Burns Gully A P C, Dasigi Pradeep, de Waard Anita, Hovy Eduard H
Information Sciences Institute, Viterbi School of Engineering, University of Southern California, Marina del Rey, CA 90292, USA
Carnegie Mellon University, Language Technologies Institute, 5000 Forbes Avenue, Pittsburgh, PA 15213, USA.
Database (Oxford). 2016 Aug 31;2016. doi: 10.1093/database/baw122. Print 2016.

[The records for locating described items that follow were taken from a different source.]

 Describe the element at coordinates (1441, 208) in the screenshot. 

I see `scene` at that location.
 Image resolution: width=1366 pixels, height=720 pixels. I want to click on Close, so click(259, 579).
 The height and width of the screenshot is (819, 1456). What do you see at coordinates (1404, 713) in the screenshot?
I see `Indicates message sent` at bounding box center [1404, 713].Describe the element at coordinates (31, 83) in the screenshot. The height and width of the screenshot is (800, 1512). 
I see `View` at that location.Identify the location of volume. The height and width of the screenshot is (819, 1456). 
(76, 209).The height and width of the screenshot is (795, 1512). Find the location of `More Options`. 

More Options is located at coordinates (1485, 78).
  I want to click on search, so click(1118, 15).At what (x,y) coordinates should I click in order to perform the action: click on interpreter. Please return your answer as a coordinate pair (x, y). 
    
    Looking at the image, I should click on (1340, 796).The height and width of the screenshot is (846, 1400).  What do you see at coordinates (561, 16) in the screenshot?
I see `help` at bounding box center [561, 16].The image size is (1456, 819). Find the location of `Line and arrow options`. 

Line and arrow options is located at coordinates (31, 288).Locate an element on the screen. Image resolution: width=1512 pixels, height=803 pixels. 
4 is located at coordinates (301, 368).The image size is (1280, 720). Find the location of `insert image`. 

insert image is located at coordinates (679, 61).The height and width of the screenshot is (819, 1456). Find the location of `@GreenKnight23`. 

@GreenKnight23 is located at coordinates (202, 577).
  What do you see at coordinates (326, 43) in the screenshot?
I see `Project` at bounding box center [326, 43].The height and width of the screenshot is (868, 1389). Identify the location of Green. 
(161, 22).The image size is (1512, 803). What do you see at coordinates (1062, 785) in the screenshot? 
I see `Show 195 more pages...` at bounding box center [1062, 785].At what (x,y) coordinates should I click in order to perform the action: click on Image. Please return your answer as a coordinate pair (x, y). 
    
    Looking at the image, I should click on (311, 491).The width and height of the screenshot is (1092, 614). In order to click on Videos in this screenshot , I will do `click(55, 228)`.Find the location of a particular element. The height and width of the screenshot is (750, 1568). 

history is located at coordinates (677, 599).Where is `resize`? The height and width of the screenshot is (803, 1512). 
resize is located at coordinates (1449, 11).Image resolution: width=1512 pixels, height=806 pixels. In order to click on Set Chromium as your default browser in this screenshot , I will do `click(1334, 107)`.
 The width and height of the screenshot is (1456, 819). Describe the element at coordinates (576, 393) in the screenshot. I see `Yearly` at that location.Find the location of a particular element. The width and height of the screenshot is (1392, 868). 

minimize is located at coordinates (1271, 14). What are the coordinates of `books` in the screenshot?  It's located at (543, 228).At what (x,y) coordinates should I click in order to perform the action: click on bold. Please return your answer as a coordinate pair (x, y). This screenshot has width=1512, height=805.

Automated machine-reading biocuration systems typically use sentence-by-sentence information extraction to construct meaning representations for use by curators. This does not directly reflect the typical discourse structure used by scientists to construct an argument from the experimental data available within a article, and is therefore less likely to correspond to representations typically used in biomedical informatics systems (let alone to the mental models that scientists have). In this study, we develop Natural Language Processing methods to locate, extract, and classify the individual passages of text from articles' Results sections that refer to experimental data. In our domain of interest (molecular biology studies of cancer signal transduction pathways), individual articles may contain as many as 30 small-scale individual experiments describing a variety of findings, upon which authors base their overall research conclusions. Our system automatically classifies discourse segments in these texts into seven categories (fact, hypothesis, problem, goal, method, result, implication) with an F-score of 0.68. These segments describe the essential building blocks of scientific discourse to (i) provide context for each experiment, (ii) report experimental details and (iii) explain the data's meaning in context. We evaluate our system on text passages from articles that were curated in molecular biology databases (the Pathway Logic Datum repository, the Molecular Interaction MINT and INTACT databases) linking individual experiments in articles to the type of assay used (coprecipitation, phosphorylation, translocation etc.). We use supervised machine learning techniques on text passages containing unambiguous references to experiments to obtain baseline F1 scores of 0.59 for MINT, 0.71 for INTACT and 0.63 for Pathway Logic. Although preliminary, these results support the notion that targeting information extraction methods to experimental results could provide accurate, automated methods for biocuration. We also suggest the need for finer-grained curation of experimental methods used when constructing molecular biology databases.
自动化机器阅读生物编目系统通常使用逐句信息提取来构建供编目人员使用的意义表示。这并不能直接反映科学家从一篇文章中可用的实验数据构建论点时所使用的典型话语结构,因此不太可能与生物医学信息学系统中通常使用的表示相对应(更不用说与科学家拥有的心理模型了)。在本研究中,我们开发了自然语言处理方法,以定位、提取和分类文章结果部分中引用实验数据的各个文本段落。在我们感兴趣的领域(癌症信号转导途径的分子生物学研究),单个文章可能包含多达30个小规模的单独实验,描述了各种发现,作者基于这些发现得出总体研究结论。我们的系统自动将这些文本中的话语片段分为七类(事实、假设、问题、目标、方法、结果、含义),F值为0.68。这些片段描述了科学话语的基本组成部分,以便(i)为每个实验提供背景,(ii)报告实验细节,以及(iii)在上下文中解释数据的含义。我们在分子生物学数据库(途径逻辑数据存储库、分子相互作用MINT和INTACT数据库)中策划的文章的文本段落上评估我们的系统,将文章中的单个实验与所使用的检测类型(共沉淀、磷酸化、易位等)联系起来。我们对包含明确实验参考的文本段落使用监督机器学习技术,以获得MINT的基线F1分数为0.59,INTACT为0.71,途径逻辑为0.63。尽管这些结果是初步的,但它们支持这样一种观点,即针对实验结果的信息提取方法可以为生物编目提供准确的自动化方法。我们还建议在构建分子生物学数据库时,需要对所使用的实验方法进行更细粒度的编目。